Petroski wrote this charming memoir while on sabbatical from Duke University (where he is chair of the civil engineering department) to show how being a paperboy "prepared [him] for becoming an engineering student and, ultimately, an engineer." The book focuses on his adolescent years from 1954 to 1958, following the family's move on his 12th birthday from Brooklyn to Cambria Heights, Queens. Petroski (The Evolution of Useful Things) was given a bicycle for that birthday and shortly thereafter acquired a paper route. He maintained the route for four years, as he moved from grammar school to high school and broadened his interests into girls, reading, machines, etc., and along the way learned about life as only adolescents can. The writing is Petroski at his best: clear, flowing, interesting, and fun. Readers get a glimpse of life in the 1950s, with delightful details, for example, on train sets, bicycles, street layouts, newspapers, and bingo, none of which slows down the story as readers are drawn into the Petroski family. Highly recommended for all collections. Michael D. Cramer, Schwarz BioSciences, Raleigh, NC Copyright 2002 Cahners Business Information.
An engineer (Civil Engineering and History/Duke) who has written about pencils, bridges, and other useful things casts a fond-and analytical-look back at his own 1950s youth and once again discovers mystery and magnificence in the mundane. Petroski (The Book on the Bookshelf, 1999, etc.) begins near his 12th birthday, when he received what he wanted most: a Schwinn. It arrived unassembled, and Petroski's father (manually challenged) wisely permitted his more skillful son to put it together. The Schwinn would soon carry young Petroski around Queens on a paper route that he kept for the better part of two-and-a-half years-approximately the timeframe for this marvelous memoir. With his fascination for the pragmatic and historical, Petroski lets few things escape his analysis. He relates some of the history of Queens, the system of numbering houses there, the method for adjusting bicycle spokes, the rules of penny-pitching, the history of the Long Island Press (the paper he delivered), the economics of newspaper-delivery, the history of the bicycle, the differences between American Flyer and Lionel trains, the effects of consuming two aspirin with warm Pepsi, the Dodgers' move from Brooklyn-and so much more. At one point he confesses, "The closer I looked at things, the more complicated they became." Lucky for us. Petroski pauses to ponder complications and then explain them in a prose so transparent that at times we are barely aware we are reading. Among the treasures: a terrific description of how he folded a newspaper to keep it from flying apart as it soared from his hand to the subscriber's porch; and a horrifying account of a brutal algebra teacher's determination (and failure) to breakPetroski's spirit. The author concludes that "Being an engineer is in fact a lot like being a paperboy," and by the end, we're convinced as well that no metaphor for life is more apt than a paper route. (30 b&w photos throughout)

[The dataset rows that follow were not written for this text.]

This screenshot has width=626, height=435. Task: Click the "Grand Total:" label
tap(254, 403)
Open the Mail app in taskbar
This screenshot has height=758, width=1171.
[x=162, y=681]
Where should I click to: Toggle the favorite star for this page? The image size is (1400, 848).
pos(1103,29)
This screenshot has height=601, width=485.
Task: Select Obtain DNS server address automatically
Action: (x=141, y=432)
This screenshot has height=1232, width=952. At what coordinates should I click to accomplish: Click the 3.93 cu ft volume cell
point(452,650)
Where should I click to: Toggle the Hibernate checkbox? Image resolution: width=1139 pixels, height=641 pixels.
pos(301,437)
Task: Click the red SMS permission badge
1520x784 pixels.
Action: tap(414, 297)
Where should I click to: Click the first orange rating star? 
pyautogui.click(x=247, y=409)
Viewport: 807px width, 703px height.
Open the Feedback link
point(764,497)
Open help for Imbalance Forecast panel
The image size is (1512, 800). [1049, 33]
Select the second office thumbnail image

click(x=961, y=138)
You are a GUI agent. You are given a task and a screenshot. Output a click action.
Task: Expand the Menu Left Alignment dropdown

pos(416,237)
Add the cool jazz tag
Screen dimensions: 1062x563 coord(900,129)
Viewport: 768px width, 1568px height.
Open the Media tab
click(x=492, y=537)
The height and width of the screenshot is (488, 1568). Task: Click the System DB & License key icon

For as long as I can remember, I have been fascinated by things large and small. I wanted to know what made my watch tick, my radio play, and my house stand. I wanted to know who invented the bottle cap and who designed the bridge. I guess from early on I wanted to be an engineer.
In Paperboy I have written about my teenage years, during which I delivered newspapers when I wasn't taking apart one of my mother's kitchen appliances. The newspaper itself is a thing of wonder for me, and I recall in some detail how we delivered it in the 1950s, folding it into a tight package and flipping it from a bicycle. My bike, a Schwinn, consumed a lot of my time and attention as a teenager, and it is a kind of character in my memoir. My family, friends, and teachers naturally also appear, but it is the attention to things as well as people that ties Paperboy to my other books.
Like a lot of writers, I write books to try to understand better how the world and the things in it work. My first book, To Engineer Is Human, was prompted by nonengineer friends asking me why so many technological accidents and failures were occurring. If engineers knew what they were doing, why did bridges and buildings fall down? It was a question that I had often asked myself, and I had no easy answer. Since the question was a nontechnical one, I wrote my book in nontechnical language. I am pleased that engineers and nonengineers find the book readable and helpful in making sense of the world of things and the people who make things.
There is a lot more to the world of things than just their breaking and failing, of course, and that prompted me to write another book for the general reader. The Pencil is about how a very familiar and seemingly simple object is really something that combines complex technology with a rather interesting history. The story of the pencil as an object has so many social and cultural connections with the world that it makes a perfect vehicle for conveying the general nature of design, engineering, manufacturing, and technology.
Pencils, like everything else, have changed over time, and I explored that idea further in The Evolution of Useful Things. This book is about invention and inventors and how and why they continue to make new things out of old. In it, I describe inventors and engineers as critics of technology, fault-finders who can't leave things alone. Their quest for perfection leads to very useful new things, such as paper clips, zippers, Post-it® notes, and a host of other inventions whose stories I tell in the book.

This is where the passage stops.